> **Description of the task**:
Below are entries. Reproduce exactly the lines between the line holding "TV (171, 2482)" and the line holding "[Instagram] (236, 2502)", inclusive, and only those.

> **Supplied records**:
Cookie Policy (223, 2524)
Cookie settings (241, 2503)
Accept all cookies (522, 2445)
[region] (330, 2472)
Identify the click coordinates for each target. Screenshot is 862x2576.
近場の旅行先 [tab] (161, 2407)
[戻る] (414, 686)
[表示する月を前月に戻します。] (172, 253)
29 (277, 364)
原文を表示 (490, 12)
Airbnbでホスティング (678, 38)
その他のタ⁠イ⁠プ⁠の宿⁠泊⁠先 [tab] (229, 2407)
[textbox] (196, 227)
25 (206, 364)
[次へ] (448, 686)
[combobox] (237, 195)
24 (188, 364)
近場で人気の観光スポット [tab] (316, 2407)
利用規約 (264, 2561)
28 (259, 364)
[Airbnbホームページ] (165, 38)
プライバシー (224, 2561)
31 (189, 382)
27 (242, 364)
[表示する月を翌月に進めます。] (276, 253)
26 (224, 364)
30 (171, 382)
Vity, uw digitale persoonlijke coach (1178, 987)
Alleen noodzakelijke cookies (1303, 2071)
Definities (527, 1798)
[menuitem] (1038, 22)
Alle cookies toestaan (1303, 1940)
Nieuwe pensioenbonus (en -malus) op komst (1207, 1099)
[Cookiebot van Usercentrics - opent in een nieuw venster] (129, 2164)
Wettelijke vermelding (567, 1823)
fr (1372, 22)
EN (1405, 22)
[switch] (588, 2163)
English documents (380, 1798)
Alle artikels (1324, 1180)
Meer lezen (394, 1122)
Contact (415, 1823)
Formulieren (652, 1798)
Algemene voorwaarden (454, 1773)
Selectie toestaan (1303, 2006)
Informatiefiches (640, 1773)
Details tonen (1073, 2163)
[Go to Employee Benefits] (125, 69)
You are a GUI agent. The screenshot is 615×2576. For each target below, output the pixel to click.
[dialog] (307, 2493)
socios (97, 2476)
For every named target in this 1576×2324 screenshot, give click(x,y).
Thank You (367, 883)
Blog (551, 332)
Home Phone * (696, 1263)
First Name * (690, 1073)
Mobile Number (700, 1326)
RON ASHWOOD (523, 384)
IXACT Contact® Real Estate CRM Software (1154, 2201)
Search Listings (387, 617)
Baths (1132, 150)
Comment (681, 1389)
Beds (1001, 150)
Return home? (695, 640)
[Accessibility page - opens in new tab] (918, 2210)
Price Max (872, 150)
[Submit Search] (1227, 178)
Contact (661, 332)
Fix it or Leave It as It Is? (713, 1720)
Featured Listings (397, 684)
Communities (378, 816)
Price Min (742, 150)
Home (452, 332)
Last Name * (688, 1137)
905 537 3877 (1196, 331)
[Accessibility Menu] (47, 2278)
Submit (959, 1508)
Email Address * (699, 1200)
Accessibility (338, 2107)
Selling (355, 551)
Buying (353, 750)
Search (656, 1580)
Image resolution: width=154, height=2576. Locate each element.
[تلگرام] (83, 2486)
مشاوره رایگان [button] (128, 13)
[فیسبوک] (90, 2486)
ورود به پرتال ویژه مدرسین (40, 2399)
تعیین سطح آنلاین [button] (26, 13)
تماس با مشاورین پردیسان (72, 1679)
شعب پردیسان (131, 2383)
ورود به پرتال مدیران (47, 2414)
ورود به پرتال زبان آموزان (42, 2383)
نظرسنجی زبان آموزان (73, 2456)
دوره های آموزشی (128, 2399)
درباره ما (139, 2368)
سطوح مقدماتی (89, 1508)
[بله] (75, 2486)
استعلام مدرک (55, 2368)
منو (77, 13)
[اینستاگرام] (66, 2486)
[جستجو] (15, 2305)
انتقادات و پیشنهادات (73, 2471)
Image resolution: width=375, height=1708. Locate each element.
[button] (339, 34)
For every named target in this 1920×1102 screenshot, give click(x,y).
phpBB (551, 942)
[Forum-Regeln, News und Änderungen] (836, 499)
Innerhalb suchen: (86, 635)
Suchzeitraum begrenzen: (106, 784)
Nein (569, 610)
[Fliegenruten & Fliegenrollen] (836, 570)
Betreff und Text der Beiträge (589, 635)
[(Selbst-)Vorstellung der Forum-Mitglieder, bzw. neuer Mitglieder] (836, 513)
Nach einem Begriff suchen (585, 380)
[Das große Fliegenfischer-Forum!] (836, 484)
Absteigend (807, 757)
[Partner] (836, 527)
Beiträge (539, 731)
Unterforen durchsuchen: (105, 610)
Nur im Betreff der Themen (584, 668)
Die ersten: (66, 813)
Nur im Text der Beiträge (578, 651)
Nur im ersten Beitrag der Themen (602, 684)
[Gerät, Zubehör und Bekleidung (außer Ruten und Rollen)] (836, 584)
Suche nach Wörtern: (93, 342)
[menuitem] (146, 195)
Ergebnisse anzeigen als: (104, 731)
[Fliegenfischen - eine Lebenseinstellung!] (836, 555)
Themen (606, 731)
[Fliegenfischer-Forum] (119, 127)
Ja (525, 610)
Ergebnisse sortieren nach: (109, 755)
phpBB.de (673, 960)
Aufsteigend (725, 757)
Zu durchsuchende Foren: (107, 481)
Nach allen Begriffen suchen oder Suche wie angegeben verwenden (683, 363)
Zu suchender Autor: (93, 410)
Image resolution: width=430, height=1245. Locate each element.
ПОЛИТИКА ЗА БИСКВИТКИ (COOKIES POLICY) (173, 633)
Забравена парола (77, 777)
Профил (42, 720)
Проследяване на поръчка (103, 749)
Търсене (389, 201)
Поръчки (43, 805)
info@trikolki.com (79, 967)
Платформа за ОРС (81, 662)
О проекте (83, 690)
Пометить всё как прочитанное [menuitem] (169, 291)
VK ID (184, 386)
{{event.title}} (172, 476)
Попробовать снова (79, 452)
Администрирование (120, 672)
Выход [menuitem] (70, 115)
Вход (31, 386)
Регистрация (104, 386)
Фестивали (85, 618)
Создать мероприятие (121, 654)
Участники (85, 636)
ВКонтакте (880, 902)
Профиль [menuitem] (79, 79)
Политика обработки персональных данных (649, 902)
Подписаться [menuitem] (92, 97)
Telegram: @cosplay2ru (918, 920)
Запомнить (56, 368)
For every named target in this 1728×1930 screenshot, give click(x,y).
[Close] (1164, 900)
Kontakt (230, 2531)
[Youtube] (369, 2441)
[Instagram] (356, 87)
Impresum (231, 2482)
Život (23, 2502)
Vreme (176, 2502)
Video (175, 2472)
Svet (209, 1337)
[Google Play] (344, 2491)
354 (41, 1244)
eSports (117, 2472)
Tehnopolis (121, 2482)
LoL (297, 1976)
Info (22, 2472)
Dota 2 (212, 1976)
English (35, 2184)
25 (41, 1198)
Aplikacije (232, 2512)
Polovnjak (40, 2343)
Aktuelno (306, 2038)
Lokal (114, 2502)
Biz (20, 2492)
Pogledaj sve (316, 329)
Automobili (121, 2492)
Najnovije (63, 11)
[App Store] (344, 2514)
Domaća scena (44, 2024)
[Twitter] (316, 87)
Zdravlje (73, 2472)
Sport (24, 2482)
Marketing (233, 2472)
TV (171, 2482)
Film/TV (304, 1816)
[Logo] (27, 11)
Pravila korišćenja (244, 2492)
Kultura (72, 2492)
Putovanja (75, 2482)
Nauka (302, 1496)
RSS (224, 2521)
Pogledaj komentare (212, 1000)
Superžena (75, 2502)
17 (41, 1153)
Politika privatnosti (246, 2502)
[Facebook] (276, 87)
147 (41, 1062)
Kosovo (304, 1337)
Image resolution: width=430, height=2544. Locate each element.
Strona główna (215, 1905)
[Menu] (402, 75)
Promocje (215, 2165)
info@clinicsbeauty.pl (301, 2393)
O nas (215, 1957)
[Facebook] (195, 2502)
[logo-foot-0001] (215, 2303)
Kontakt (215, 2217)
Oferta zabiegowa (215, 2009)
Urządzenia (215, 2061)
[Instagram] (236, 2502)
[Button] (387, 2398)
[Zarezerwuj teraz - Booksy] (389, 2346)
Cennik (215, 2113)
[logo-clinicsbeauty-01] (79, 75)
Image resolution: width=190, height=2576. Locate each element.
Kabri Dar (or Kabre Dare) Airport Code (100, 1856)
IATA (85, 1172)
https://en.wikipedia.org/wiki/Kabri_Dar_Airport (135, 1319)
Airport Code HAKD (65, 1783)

> **Task response**:
TV (171, 2482)
Film/TV (304, 1816)
[Logo] (27, 11)
Pravila korišćenja (244, 2492)
Kultura (72, 2492)
Putovanja (75, 2482)
Nauka (302, 1496)
RSS (224, 2521)
Pogledaj komentare (212, 1000)
Superžena (75, 2502)
17 (41, 1153)
Politika privatnosti (246, 2502)
[Facebook] (276, 87)
147 (41, 1062)
Kosovo (304, 1337)
Image resolution: width=430, height=2544. Locate each element.
Strona główna (215, 1905)
[Menu] (402, 75)
Promocje (215, 2165)
info@clinicsbeauty.pl (301, 2393)
O nas (215, 1957)
[Facebook] (195, 2502)
[logo-foot-0001] (215, 2303)
Kontakt (215, 2217)
Oferta zabiegowa (215, 2009)
Urządzenia (215, 2061)
[Instagram] (236, 2502)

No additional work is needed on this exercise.